# Newtown Lakes



## Bazzin05 (Feb 2, 2011)

Anyone have a clue what the deal is with the lakes behind the Newtown Farmers Market on Roundbottom rd? I noticed there is a boat ramp there and it looks like there are ski competitions there. Are they privately owned? Is there a fee to pay to be able to use the lakes? Just curios if anyone had any insight to what these are.


----------



## GarrettMyers (May 16, 2011)

I think the dude that owns Evans' Landscaping owns it.... if I'm correct I wouldn't even bother, he is a world class prick/tool. A bunch of my buddies used to work there.


----------



## gabethegoat (Oct 26, 2011)

yep...pretty much what GarrettMyers said.


----------



## Bazzin05 (Feb 2, 2011)

That sucks, but thanks for the info fellas.


----------



## Dizzy (Oct 1, 2012)

I was going to comment on this when I saw it and forgot, so better late then never. I saw an Evans truck today and it jarred my memory. 

Martin Marietta Materials (MMM) owns most of the large lakes to the south of Roundbottom Rd. with the exception of the the lake that is furthest west. The west lake is owned by the Village of Newtown. MMM is in the process of trying to get that area rezoned so they can mine limestone but it is tied up in the courts. I guess the neighbors don't like people using dynamite in their backyards. News Story on rezoning Not sure of the status of the lake owned by the village. I might have to venture over there and take a look around. 

You can find the Property Reports and a bunch of other info here. 

Cincinnati Area GIS 

Butler, Warren and Clermont also have most of their property info online but their sites are a little clumsy.


----------



## TPfisher (Aug 31, 2009)

I used to sneak into the waterskiing lake at night. It had huge crappies and lots of them. It wasnt uncommon to catch a fish every cast over 10"

Outdoor Hub mobile, the outdoor information engine


----------



## Bazzin05 (Feb 2, 2011)

Thanks guys. It's funny because the one furthest west has a boat ramp on it that only seems accessible through Evans property. And on bing maps birds eye view there is a person in a boat on the lake. 

The ones owned by MMM also have a boat ramp and on google maps there are a bunch of ski boats parked in the lot, wonder if that was from before MMM bought them.

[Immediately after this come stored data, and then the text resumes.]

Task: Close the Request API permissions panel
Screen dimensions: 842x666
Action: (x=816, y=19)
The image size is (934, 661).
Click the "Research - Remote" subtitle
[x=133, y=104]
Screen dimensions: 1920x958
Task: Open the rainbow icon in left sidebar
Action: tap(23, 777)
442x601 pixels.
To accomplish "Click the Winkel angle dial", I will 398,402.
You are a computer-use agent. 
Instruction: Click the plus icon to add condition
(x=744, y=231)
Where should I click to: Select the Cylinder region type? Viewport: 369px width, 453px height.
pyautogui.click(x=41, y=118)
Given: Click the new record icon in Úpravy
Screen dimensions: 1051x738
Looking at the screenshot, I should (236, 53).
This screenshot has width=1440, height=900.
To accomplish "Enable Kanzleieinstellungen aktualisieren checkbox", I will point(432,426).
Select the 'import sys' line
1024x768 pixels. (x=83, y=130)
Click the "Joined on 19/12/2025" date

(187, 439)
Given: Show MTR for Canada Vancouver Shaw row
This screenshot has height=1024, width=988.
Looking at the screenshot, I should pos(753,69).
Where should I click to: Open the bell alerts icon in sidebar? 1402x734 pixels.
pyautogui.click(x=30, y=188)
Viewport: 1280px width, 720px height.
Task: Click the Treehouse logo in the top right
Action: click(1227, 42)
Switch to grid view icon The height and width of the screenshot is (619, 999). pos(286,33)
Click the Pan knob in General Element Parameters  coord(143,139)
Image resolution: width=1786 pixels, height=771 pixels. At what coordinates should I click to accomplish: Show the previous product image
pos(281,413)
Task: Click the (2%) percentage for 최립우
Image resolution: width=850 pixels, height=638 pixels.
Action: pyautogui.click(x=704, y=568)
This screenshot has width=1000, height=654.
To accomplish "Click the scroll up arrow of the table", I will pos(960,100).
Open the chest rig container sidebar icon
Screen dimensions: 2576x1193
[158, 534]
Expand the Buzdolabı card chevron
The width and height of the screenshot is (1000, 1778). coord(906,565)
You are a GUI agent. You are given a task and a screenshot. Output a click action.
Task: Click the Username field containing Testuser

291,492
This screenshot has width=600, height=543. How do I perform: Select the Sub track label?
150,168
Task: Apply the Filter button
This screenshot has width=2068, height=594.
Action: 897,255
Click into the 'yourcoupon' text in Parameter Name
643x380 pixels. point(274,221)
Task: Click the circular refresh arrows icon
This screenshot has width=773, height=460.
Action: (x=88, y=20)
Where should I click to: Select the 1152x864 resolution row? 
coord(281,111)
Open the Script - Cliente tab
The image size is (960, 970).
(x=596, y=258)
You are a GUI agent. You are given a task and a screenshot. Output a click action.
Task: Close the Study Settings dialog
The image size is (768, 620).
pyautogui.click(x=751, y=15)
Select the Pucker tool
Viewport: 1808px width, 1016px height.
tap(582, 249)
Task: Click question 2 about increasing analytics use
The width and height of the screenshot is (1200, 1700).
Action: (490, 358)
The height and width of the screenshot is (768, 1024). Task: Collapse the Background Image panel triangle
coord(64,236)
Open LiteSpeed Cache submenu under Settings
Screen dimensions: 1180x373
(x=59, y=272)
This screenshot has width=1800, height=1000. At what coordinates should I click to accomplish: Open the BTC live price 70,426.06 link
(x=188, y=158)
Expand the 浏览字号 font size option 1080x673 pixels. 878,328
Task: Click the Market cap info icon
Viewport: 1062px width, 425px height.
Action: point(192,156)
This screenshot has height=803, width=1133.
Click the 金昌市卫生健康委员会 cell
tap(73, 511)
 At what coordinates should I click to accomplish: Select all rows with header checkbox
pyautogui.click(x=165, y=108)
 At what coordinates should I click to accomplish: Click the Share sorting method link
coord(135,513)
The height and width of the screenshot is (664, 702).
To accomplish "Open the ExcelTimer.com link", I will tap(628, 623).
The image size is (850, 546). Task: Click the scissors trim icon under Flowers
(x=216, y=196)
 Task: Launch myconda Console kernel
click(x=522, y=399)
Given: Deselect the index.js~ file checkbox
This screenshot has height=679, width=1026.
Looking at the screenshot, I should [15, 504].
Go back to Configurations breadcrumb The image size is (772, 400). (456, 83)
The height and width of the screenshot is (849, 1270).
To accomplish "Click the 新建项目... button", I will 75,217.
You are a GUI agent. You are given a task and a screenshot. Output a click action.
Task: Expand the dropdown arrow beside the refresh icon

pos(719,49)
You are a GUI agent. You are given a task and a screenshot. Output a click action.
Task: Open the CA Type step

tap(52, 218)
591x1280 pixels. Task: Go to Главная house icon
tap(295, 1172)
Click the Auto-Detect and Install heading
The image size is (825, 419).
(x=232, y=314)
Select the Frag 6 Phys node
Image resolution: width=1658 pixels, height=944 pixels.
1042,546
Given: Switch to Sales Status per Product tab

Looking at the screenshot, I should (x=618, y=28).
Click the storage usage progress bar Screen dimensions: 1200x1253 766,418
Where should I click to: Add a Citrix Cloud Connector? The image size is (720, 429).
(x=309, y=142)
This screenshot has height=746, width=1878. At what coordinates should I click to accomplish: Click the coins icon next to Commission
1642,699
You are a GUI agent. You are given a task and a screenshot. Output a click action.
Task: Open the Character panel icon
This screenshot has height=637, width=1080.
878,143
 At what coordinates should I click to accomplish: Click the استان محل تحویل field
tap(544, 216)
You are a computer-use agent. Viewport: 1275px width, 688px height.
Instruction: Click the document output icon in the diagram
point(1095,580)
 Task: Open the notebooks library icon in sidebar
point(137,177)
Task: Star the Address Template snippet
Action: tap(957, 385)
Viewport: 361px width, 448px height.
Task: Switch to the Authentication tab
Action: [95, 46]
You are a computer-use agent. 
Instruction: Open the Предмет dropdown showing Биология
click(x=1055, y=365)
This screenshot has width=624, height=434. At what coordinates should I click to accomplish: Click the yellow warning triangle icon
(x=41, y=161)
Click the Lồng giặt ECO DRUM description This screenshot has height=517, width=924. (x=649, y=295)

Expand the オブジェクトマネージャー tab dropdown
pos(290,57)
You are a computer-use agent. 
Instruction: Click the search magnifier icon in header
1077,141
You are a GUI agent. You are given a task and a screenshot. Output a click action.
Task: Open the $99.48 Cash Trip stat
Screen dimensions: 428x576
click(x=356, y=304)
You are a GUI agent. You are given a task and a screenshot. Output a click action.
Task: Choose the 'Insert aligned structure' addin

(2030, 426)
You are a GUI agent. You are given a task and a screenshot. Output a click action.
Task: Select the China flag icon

Looks like it is time to do some more research.


----------



## Dizzy (Oct 1, 2012)

So I looked around some more. Newtown bought the lake a couple of years ago and they are currently updating the walking path, installing a bathroom and opening up a couple of access points. It was originally a gravel pit so I wonder how deep it gets? 

I read a bunch of the minutes from council meetings and it looks like they might be thinking of making it a private lake for just Newtown residence. The reason for the boats on the lake is two of the property owners adjacent to the lake have "Recreational Rights" to use the lake. I have never heard of that before , so not sure what that legally entails. It will be called Lake Barber. 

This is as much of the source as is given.